Chi parla è Maurizio Bianconi, tesoriere del Pdl.
«Peppone», invece, è Ugo Sposetti, altrettanto battagliero deputato pd e storico tesoriere ds. Ma a difendere la barricata del finanziamento pubblico non ci sono solo loro.
Perchè il disegno di legge, che arriva molti anni dopo un referendum che abrogava i fondi ai partiti, rischia di essere svuotato di contenuti e fatto slittare dall’arrembaggio (con 150 emendamenti) più o meno palese di molti difensori della mano pubblica nei partiti.
Definirli semplicemente difensori della Casta sarebbe fare loro un torto.
Perchè il fronte di chi si oppone alla fine dei finanziamenti pubblici è variegato e porta con sè interessi privati, difesa di indifendibili sprechi e privilegi, ma anche qualche buona ragione. Bianconi parla di ddl ipocrita, perchè «se la gente vuole eliminare il finanziamento lo si elimina sul serio e non si usano palliativi come il 2 per mille. E non si introducono cose che fanno morire dal ridere, come i programmi per l’accesso in tv e la sede gratis ai partiti».
Lo scenario che disegna il tesoriere del Pdl non è rassicurante: «Da una parte c’è l’opinione pubblica che, più che togliere i soldi ai partiti, vuole ammazzare tutti i politici. Ci vuole tutti morti, impiccati. Fosse per loro chiuderebbero Camera e Senato e farebbero seimila piazzale Loreto. Mica li plachi togliendoci qualche soldo. Dall’altra, una legge come questa ci fa finire dritti nelle mani di poteri ben interessati: tecnocrati e poteri economici che vogliono indebolire una classe politica annichilita e paralizzata dalla paura».
Bianconi contesta «la pretesa di disegnare partiti da Unione sovietica, con commissioni nominate dai giudici».
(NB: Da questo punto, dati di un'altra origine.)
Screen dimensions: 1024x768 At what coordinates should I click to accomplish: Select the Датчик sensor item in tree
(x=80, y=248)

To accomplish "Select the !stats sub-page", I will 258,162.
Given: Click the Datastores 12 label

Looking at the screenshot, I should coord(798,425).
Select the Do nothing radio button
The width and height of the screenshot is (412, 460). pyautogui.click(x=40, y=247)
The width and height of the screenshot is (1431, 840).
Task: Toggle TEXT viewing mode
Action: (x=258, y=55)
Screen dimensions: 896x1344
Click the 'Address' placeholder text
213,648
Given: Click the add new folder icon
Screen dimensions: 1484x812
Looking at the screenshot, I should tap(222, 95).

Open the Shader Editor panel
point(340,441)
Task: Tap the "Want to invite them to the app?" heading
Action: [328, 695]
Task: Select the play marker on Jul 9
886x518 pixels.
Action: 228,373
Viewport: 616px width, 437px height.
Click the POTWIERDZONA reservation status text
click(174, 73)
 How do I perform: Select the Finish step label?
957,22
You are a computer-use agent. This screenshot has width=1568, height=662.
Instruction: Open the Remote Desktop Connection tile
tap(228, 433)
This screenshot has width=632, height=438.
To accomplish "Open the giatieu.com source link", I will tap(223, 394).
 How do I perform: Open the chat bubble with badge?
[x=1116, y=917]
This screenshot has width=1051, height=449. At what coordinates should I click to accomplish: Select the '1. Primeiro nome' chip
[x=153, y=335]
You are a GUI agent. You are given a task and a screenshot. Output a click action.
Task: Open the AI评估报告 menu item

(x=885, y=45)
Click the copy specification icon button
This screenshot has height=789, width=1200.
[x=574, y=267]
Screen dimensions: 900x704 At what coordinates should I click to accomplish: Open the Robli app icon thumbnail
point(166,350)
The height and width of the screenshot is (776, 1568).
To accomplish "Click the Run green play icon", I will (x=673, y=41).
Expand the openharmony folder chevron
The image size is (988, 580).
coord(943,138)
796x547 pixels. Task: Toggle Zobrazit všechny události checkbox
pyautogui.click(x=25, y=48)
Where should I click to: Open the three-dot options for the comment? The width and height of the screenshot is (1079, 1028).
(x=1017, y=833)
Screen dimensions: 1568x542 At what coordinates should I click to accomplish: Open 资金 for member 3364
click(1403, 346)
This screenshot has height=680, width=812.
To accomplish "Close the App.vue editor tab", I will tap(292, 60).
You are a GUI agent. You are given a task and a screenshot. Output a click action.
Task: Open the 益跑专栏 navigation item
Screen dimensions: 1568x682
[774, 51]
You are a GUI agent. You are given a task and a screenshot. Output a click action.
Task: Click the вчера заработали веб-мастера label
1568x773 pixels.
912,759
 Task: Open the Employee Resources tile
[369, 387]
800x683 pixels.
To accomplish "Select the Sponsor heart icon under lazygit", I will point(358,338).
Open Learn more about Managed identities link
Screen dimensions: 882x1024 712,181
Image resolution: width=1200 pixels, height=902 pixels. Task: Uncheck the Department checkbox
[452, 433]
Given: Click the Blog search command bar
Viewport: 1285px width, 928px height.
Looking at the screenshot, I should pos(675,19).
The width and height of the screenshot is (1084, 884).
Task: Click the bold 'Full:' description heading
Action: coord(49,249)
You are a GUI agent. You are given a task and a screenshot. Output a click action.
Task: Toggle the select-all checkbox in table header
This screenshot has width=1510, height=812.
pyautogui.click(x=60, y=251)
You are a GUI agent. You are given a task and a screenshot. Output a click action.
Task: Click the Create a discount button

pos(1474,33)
E attacca la Corte dei Conti, che ha segnalato come gli incassi dei partiti siano stati di 2 miliardi per soli 500 milioni di euro spesi: «I magistrati sono gli unici che si sono dati l’aumento di stipendio: non hanno diritto di parlare».
Con toni diversi, anche sull’altro fronte politico, quello di Sel, si condivide l’analisi: «È una legge che ci mette fuori dall’Europa – sostiene il giovane tesoriere Sergio Boccadutri – Noi siamo favorevoli al finanziamento: c’è un cedimento culturale a un modello che, in assenza di leggi che regolino il conflitto d’interessi e le lobby, rischia di essere pericoloso».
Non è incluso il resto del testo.